A Polícia Judiciária é, sem sombra de dúvidas, uma carreira de Estado. As autoridades policiais são, sem sombra de dúvidas, os juízes do primeiro momento, os juízes da fase pré-processual, onde o equilíbrio entre quem acusa (o Ministério Público) e o investigado (possível indiciado) se mostram imprescindíveis para uma investigação isenta e voltada para o interesse público.
Quem promove não investiga, mas apenas requisita, fundamentadamente. E depois fiscaliza (o que nem sempre acontece, pois dá trabalho !). É o que diz a Constituição Federal. Assim, falar-se acerca de uma “Polícia Judiciária independente” é, primordialmente, conferir a ela, ab initio, a capacidade de se desincumbir de tudo aquilo que está contemplado nos artigos 4º a 22, do Código de Processo Penal, cujo Título (II) trata do Inquérito Policial. Discorrer sobre tal tema daria um livro (existem vários autores renomados a respeito do assunto), mas isso não interessaria à pessoa comum, que quer ver a solução conjuntural para o problema da segurança pública, e não a solução legal, que apenas importa aos operadores do Direito e seus auxiliares técnicos (peritos).

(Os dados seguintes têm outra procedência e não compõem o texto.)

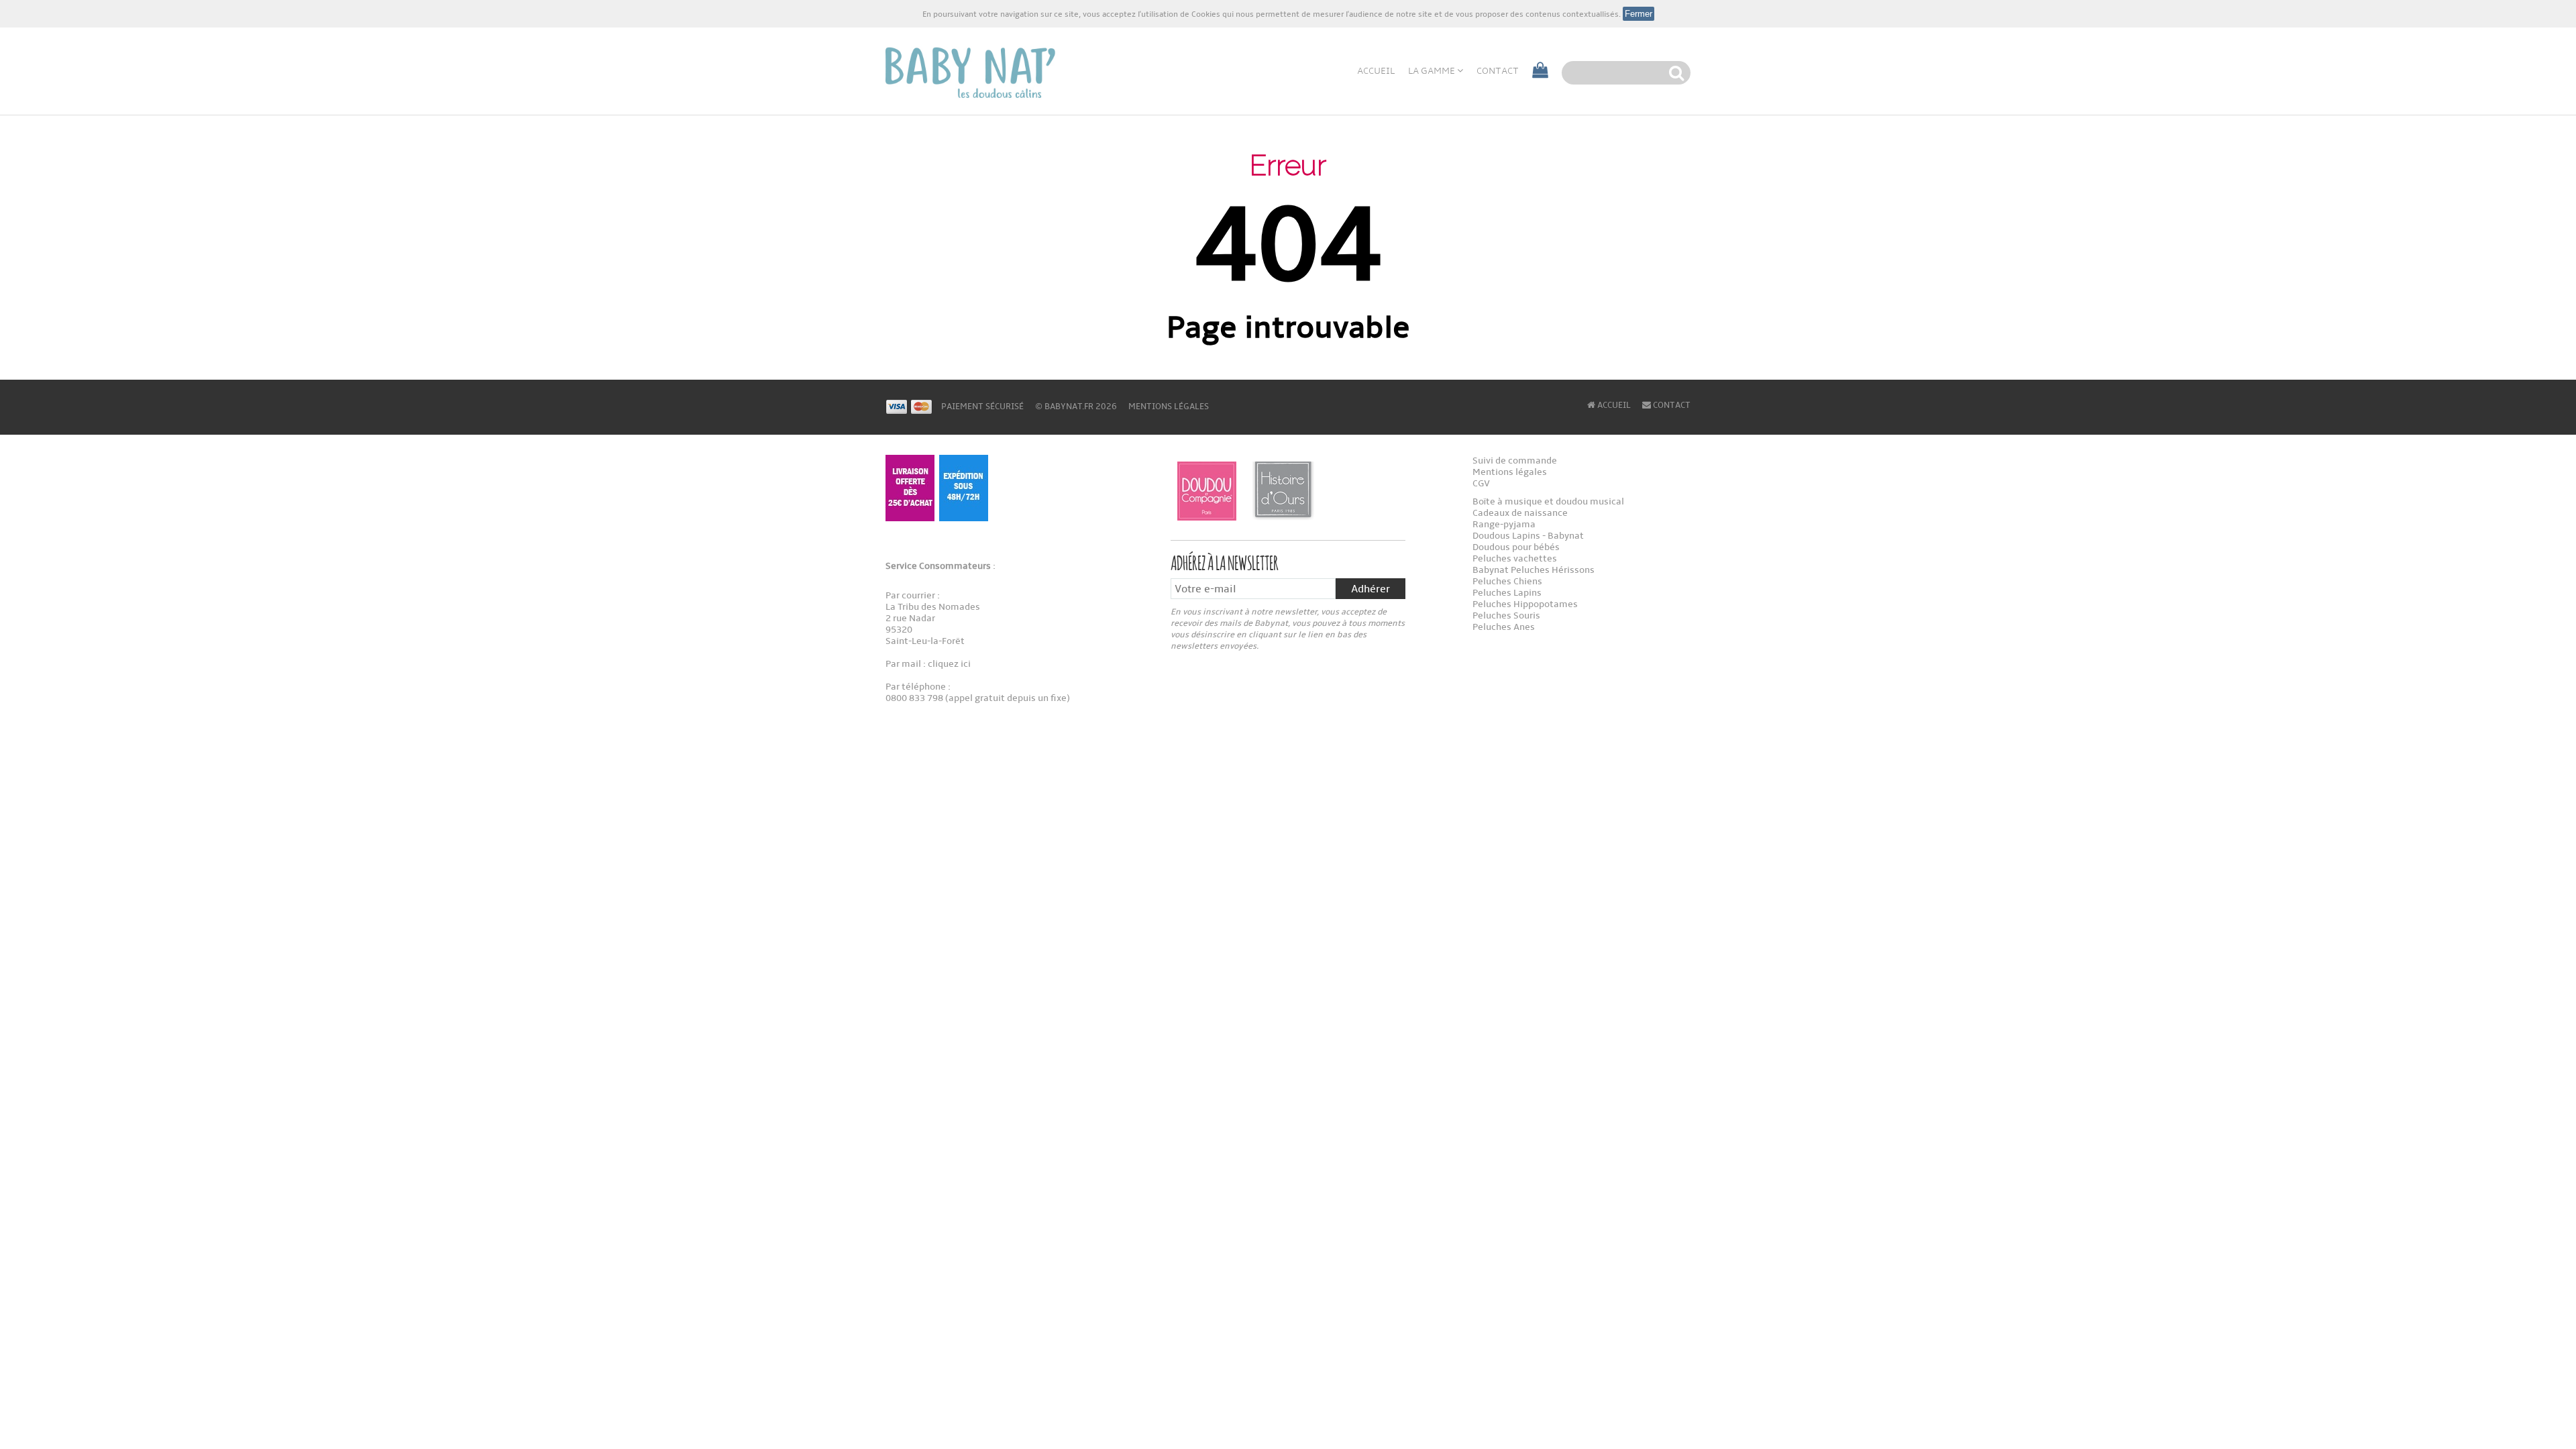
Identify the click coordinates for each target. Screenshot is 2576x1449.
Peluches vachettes (1514, 558)
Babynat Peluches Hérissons (1533, 570)
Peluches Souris (1506, 615)
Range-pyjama (1504, 524)
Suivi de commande (1514, 460)
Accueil (1376, 70)
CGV (1481, 483)
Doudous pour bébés (1516, 547)
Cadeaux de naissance (1520, 513)
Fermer (1638, 14)
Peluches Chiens (1507, 581)
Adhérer (1370, 588)
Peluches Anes (1503, 627)
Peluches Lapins (1507, 592)
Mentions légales (1168, 406)
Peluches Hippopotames (1525, 604)
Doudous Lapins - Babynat (1528, 535)
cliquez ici (948, 663)
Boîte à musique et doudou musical (1548, 501)
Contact (1498, 70)
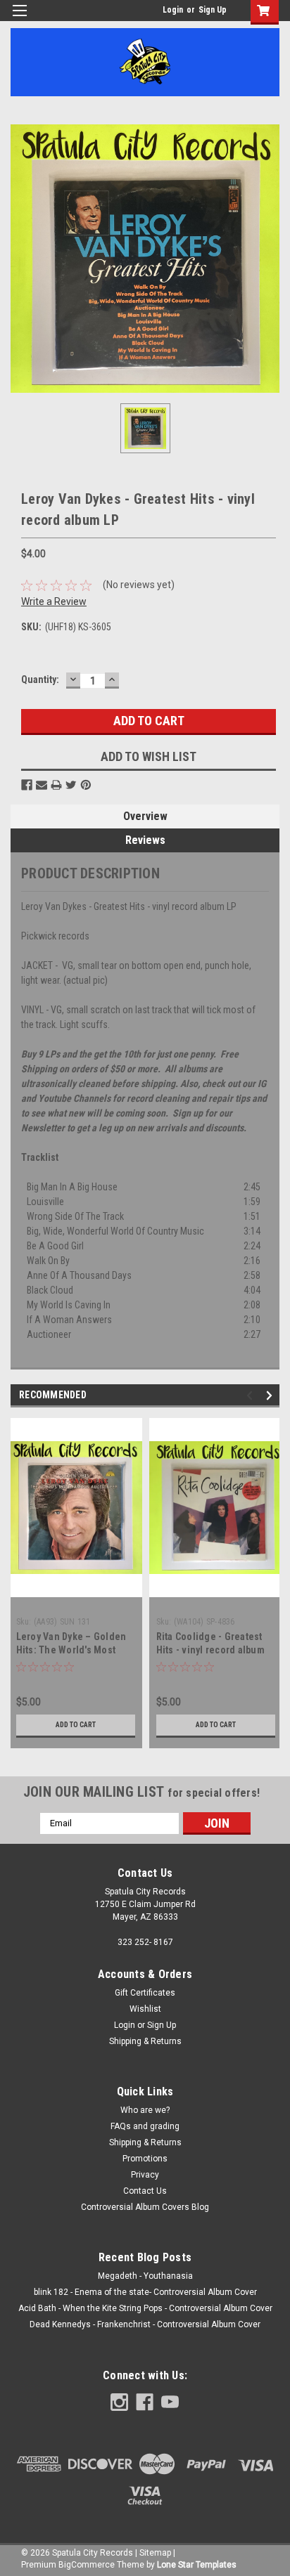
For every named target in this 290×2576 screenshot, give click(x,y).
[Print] (56, 785)
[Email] (41, 785)
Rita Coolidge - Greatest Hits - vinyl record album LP (210, 1650)
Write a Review (54, 601)
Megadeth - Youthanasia (145, 2276)
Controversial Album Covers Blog (145, 2207)
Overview (145, 816)
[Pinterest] (86, 785)
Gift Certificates (145, 1993)
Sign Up (212, 10)
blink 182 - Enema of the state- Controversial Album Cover (145, 2292)
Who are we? (145, 2110)
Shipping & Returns (145, 2041)
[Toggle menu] (19, 19)
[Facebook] (26, 785)
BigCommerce (86, 2565)
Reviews (145, 840)
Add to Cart (76, 1725)
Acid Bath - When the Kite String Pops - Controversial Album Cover (145, 2308)
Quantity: (40, 679)
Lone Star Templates (197, 2565)
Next (271, 1395)
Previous (251, 1395)
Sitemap (155, 2553)
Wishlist (145, 2009)
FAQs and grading (145, 2126)
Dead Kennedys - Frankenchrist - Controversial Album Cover (145, 2324)
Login (173, 10)
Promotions (145, 2159)
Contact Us (145, 2191)
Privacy (145, 2175)
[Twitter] (71, 785)
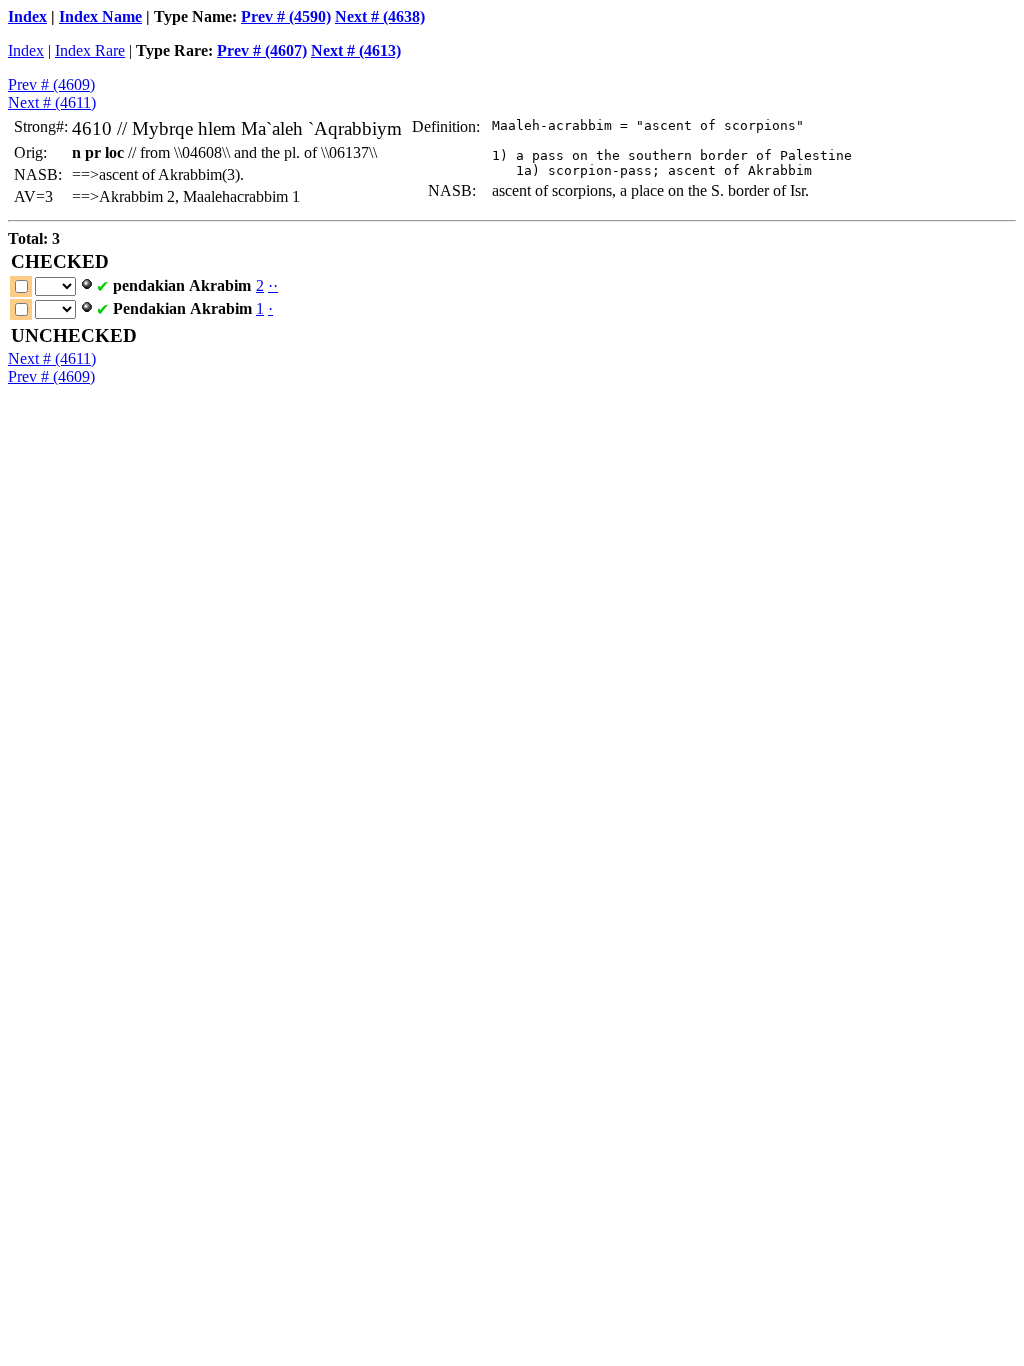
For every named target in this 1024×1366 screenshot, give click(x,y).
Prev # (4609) (51, 84)
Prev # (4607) (262, 50)
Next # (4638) (380, 16)
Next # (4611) (52, 102)
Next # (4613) (356, 50)
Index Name (100, 16)
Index (27, 16)
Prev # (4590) (286, 16)
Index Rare (90, 50)
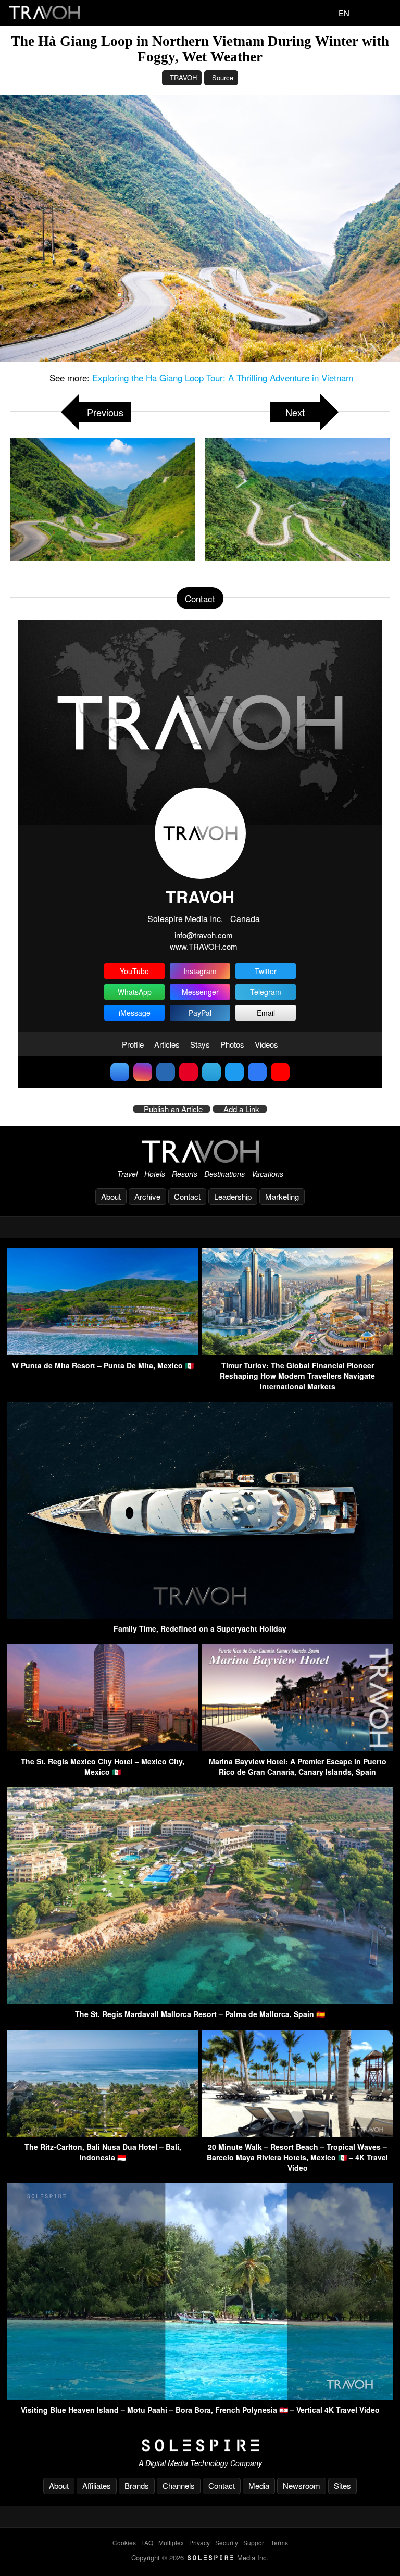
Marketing (282, 1196)
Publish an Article (173, 1109)
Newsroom (301, 2485)
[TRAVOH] (200, 1151)
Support (254, 2542)
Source (222, 77)
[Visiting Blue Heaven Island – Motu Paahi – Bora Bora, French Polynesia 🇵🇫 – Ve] (200, 2396)
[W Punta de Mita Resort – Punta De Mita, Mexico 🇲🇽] (102, 1352)
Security (226, 2542)
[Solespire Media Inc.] (200, 2446)
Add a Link (241, 1109)
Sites (342, 2485)
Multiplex (171, 2542)
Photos (232, 1044)
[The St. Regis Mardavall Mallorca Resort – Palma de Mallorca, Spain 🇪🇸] (200, 2000)
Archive (147, 1196)
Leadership (233, 1196)
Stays (200, 1044)
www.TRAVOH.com (204, 946)
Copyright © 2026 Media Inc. (200, 2557)
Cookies (124, 2542)
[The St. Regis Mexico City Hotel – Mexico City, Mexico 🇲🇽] (102, 1748)
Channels (178, 2485)
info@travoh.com (203, 934)
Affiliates (96, 2485)
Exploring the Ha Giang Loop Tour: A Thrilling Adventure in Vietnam (222, 377)
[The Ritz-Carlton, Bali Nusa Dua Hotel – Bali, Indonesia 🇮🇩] (102, 2133)
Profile (133, 1044)
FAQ (147, 2542)
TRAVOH (183, 77)
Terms (279, 2542)
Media (258, 2485)
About (111, 1196)
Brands (136, 2485)
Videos (266, 1044)
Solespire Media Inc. (185, 919)
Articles (167, 1044)
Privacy (199, 2542)
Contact (187, 1196)
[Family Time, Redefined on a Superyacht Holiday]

Desta forma, mister se faz repisar aquilo que já foi dito : “POLÍCIA SE FAZ COM 3 S’s – SELEÇÃO, SALÁRIO E SUPERVISÃO”. Simples, não ? Mas nem sempre o que é simples deve ser mostrado, pois é a magia que faz a fama do mago. Porém, a Polícia Judiciária paulista mostrou que na busca da verdade real não há mágica, e que a integração entre aqueles que investigam e aqueles que acusam é a chave para o sucesso, é a chave para levar os criminosos – comuns e de colarinho branco – pro xadrez.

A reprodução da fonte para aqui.